HeartOfCoal wrote:In The Scene wrote:I really hate how everyone always says that because I'm all preppy and nice online that I must be an angel in real life and have tons of friends.
No I am truely alone in life but online everyone likes me.
No one likes my outer appearance because I'm fat and I'm not one of those fake girls that want boob jobs and to be as skinny as a pole.
Everywhere I get people saying under their breath "Eww I don't want to sit next to this fat a**,switch seats with me".
I'm really sick of all the idiots out there.
Does it really matter that I don't have a bump in my hair,high heels,short skirts,and a fake tan? Apparently to everyone out there in RL it does. :C
I'm sick of this,really am.
I wish I was as liked as these obnoxious brats,but no one likes me at all. Not even my "friends" in my class.
This girl next to me in class was acting all friendly to me being the only other girl in class but now there's one of these fake girls.
She automatically was all over her and now doesn't even care about me.
I'm sick of the rude,vain,and obnoxious people n the world. I really am. ;~;
/stares at rant/
Well that got long quickly....
/crawls into a hole to sulk/
I agree with you. I have always hated those type of girls. Well, people really. I've always been a quiet, shrimpy little thing that is smarter than most of my class combined, and they act like it's a bad thing. They don't seem to realize that when they get some sort of disease or injury from too many boob jobs, I'm going to be the one people turn to the find a cure for it. One of my life's mottos is "Don't judge me because I'm not exactly how you want to see me." It's actually lyrics in a song I'm writing, but anyway. Girls, and people in general, who are rude and ignorant like that really tick me off, because they act so much better when they really aren't. Just because I'm not one of those skimpy little cheerleaders who dresses like she belongs on Van Buren (Sorry, you'd only get the reference if you lived in my city, but I you can infer what I mean) doesn't mean I'm a waste of space. (And sorry for the stereotype. I don't mean that every cheerleader/girl is like that. Just the ones in general.)

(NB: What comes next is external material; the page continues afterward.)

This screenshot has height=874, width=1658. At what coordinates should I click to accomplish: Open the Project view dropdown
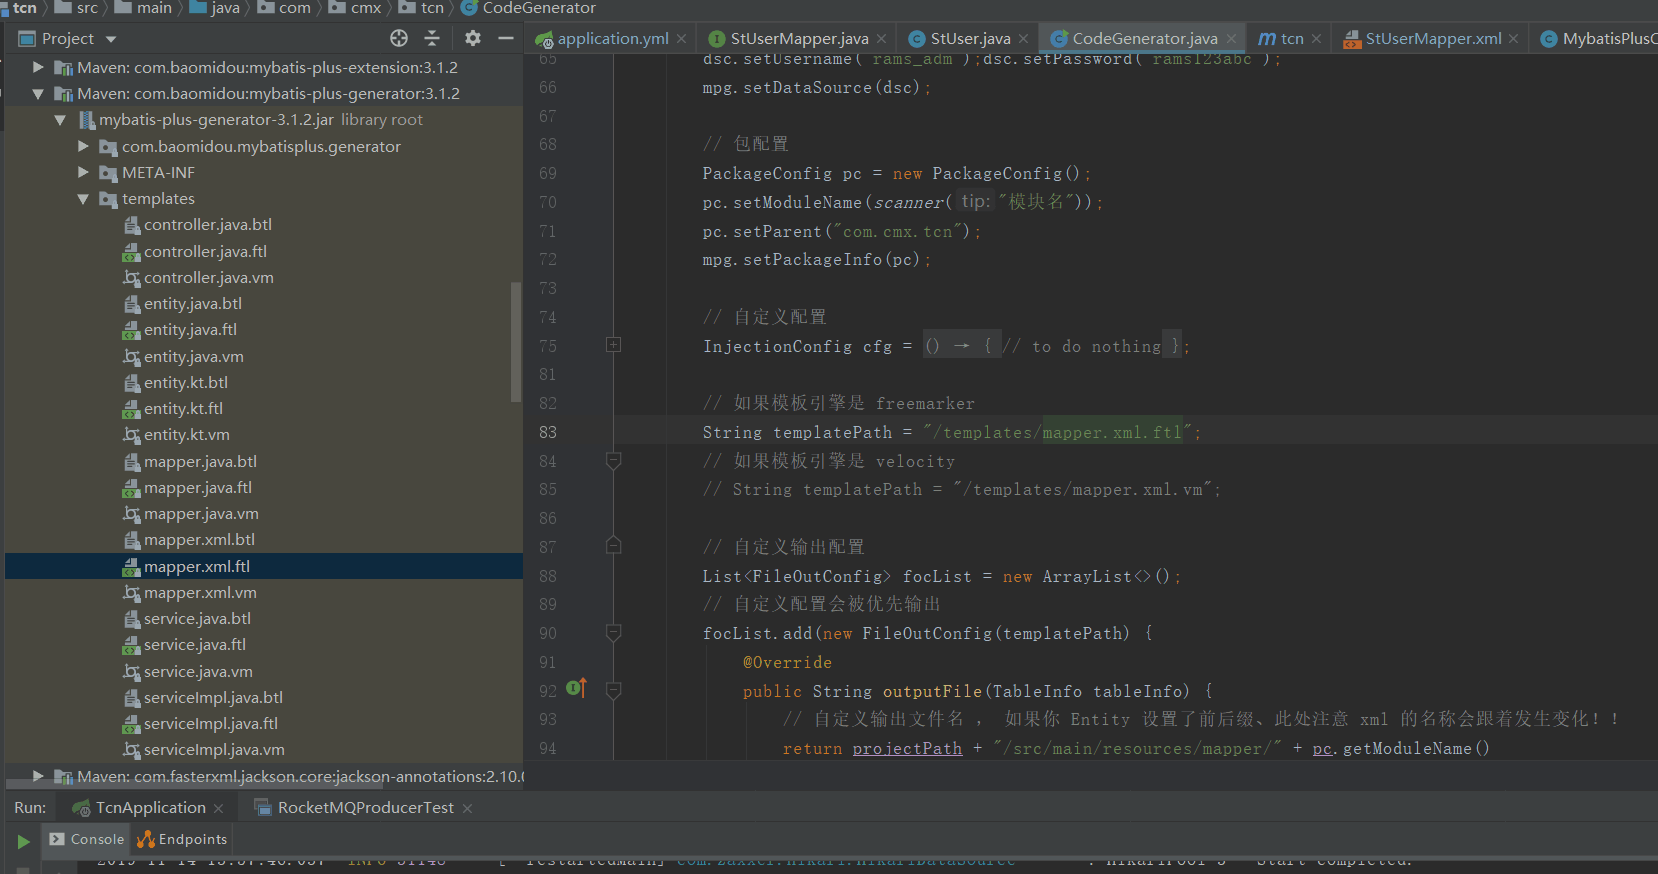pyautogui.click(x=111, y=39)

Okay, my ranting is over. Wow, that is an extremely detailed annoyance, now that I'm reading over it... Oh well, it could have been longer.
Before you take what I'm going to say the wrong way, know that I know how painful this can be and that I in no way want to be offensive. I am also not bragging. I'm stating my opinion nothing more, nothing less.
To be honest, I never quite understood this--this hype about these kinds of girls. I've always seen the Plastic Barbies, as I've taken to calling them, as repulsive. I take one glance at them and see not just a bunch of preppy girls but one preppy girl with a billion clones. Everyone that's blonde, thin, fake-tanned, fake-lashed, fake-nailed, bug-eye sunglass'd, and wears ten layers of makeup all look the same to me. I can't tell them apart. I see them and I see bubblebrains that don't give a [censored] about their future or the meaning of respect, self or otherwise, and only care about
boys. Oh,
boys are God to them. They are unworthy if they don't have
boys. If they don't have
boys, not even they will love themselves. And they don't even love their
boys, they just love the jealousy from the other girls. And then they temporarily leave their
boys so they can steal each others' and start drama. I am a very bull-headed feminist, and to behave or think in such a way is something I see as oh so very
wrong. I've never aspired to be like this kind of person and I'm proud to say I never will be. >_>' Curiously, I've also never been insulted by them. If they try to fling a mean comment my way or act like I'm lower than they are, it just dies before it hits me. I simply don't feel bothered. If I had a guess, I'd say it's because I view them as so much lower than me and ignorant to the core, so what would they know? I'm honestly not sure why their insults don't even disturb a hair on my head when lesser insults flung at me from boys or other girls get under my skin so easily. That's just a guess on my part, because I am aware of a feeling of superiority whenever I think about these Plastic Barbie Dolls. Not sure where that comes from either, I'm a complete nerd, so... 8| Maybe it's because I'm not male-obsessed, and I think that makes me better since my life's not eaten up by me chasing off
other girls-who-have-too-much-time-on-their-hands-and-no-maturity? idk... I don't really understand myself all that well.
Cellar x Elijah wrote:My god...seriously. I'm happy and you guys can't freaking drop it? >.< I don't care how it is that I got happy. Or if you agree with it. What matters is that I'm happy. That's all that should matter to you to. I didn't confide in you earlier so that you could try to ruin that later.